> _Given task 1_
Return everything in the hotelier's social media guide from "More than 60" down to "Online Consumer Survey.", copied word for word.
> _Given task 2_
Answer these questions using the hotelier's social media guide:
(a) How many status updates are posted on Facebook every day?
(b) What percentage of Americans have used social media to rant or rave about a company, brand, or product, according to the Harris poll?
(c) Which survey is cited as the source for peer recommendations being the most trusted forms of advertising?

Social Media 101 - Part I: A Hotelier's Guide to Social Media Marketing

By Michael McKean CEO, The Knowland Group | December 26, 2010

More than 60 million status updates are posted on Facebook every day. Twenty hours of video are uploaded to YouTube every minute. A new Twitter account is created every three seconds and over 1,500 articles are posted on Wikipedia every hour. Blogs have become so prevalent that statisticians stopped counting them after 200,000,000.

Social media is not just a passing fad. According to a Harris poll conducted in April of this year, 34 percent of Americans have used social media as an outlet to rant or rave about a company, brand, or product. Why does this matter for your hotel? Because peer recommendations, from friends or virtual strangers, are the most trusted forms of advertising, according to a Nielson Global Online Consumer Survey.

(Records for locating described items)

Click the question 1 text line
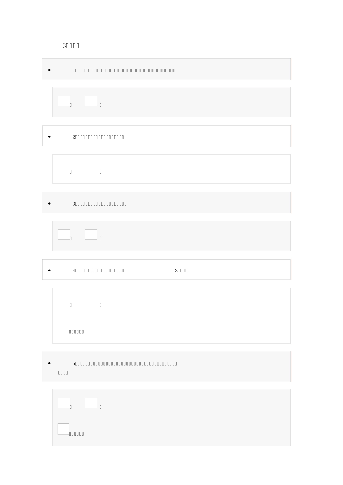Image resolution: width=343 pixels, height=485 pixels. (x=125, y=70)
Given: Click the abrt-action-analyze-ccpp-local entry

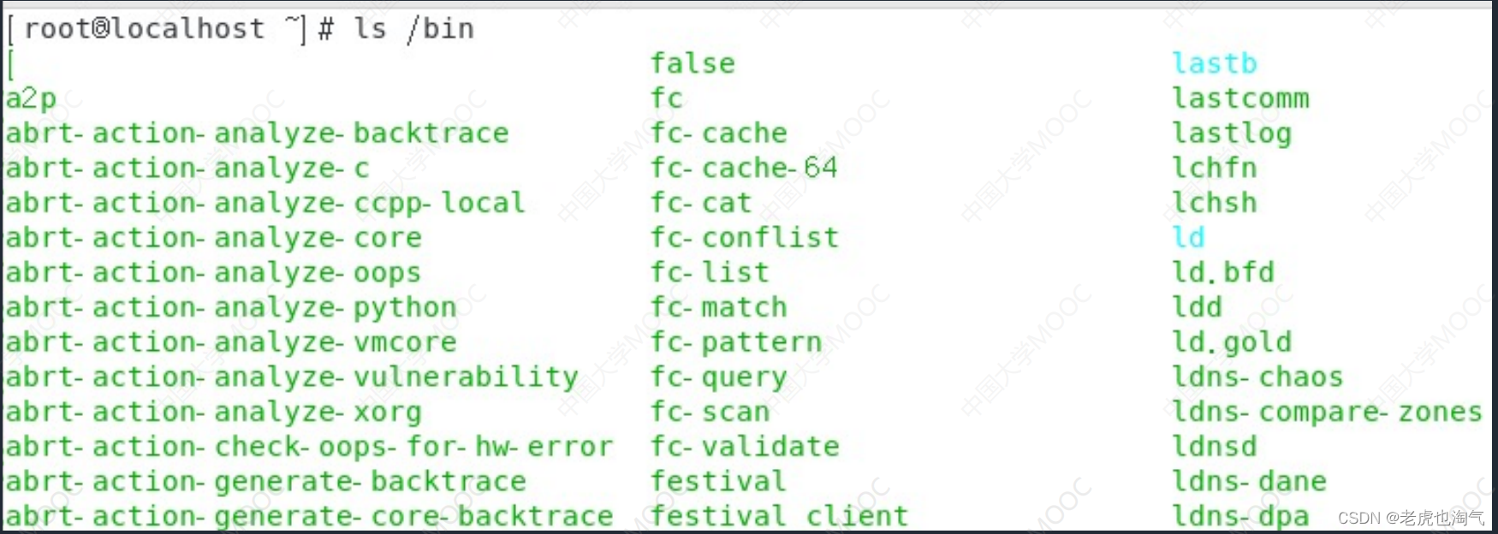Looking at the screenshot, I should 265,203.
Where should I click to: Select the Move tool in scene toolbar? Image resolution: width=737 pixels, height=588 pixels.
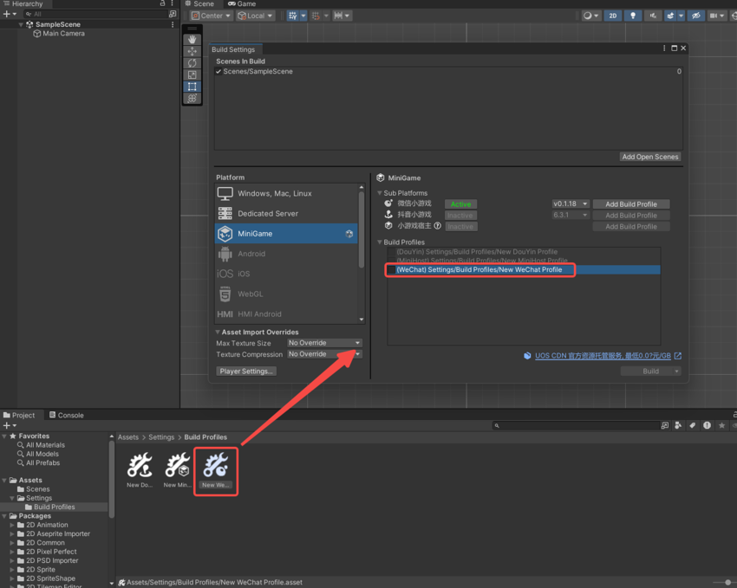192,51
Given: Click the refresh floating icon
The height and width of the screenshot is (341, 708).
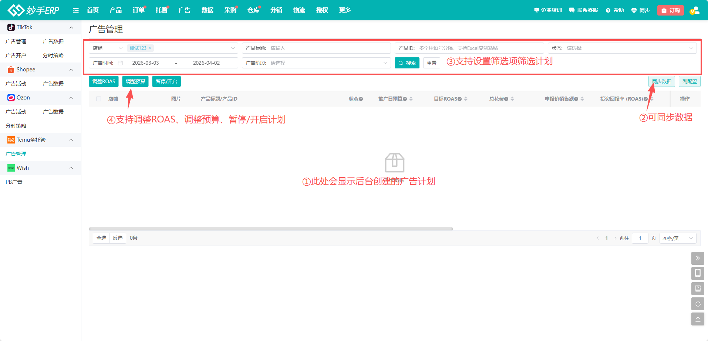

> _Complete response 1_
More than 60 million status updates are posted on Facebook every day. Twenty hours of video are uploaded to YouTube every minute. A new Twitter account is created every three seconds and over 1,500 articles are posted on Wikipedia every hour. Blogs have become so prevalent that statisticians stopped counting them after 200,000,000.

Social media is not just a passing fad. According to a Harris poll conducted in April of this year, 34 percent of Americans have used social media as an outlet to rant or rave about a company, brand, or product. Why does this matter for your hotel? Because peer recommendations, from friends or virtual strangers, are the most trusted forms of advertising, according to a Nielson Global Online Consumer Survey.

> _Complete response 2_
(a) More than 60 million
(b) 34 percent
(c) A Nielson Global Online Consumer Survey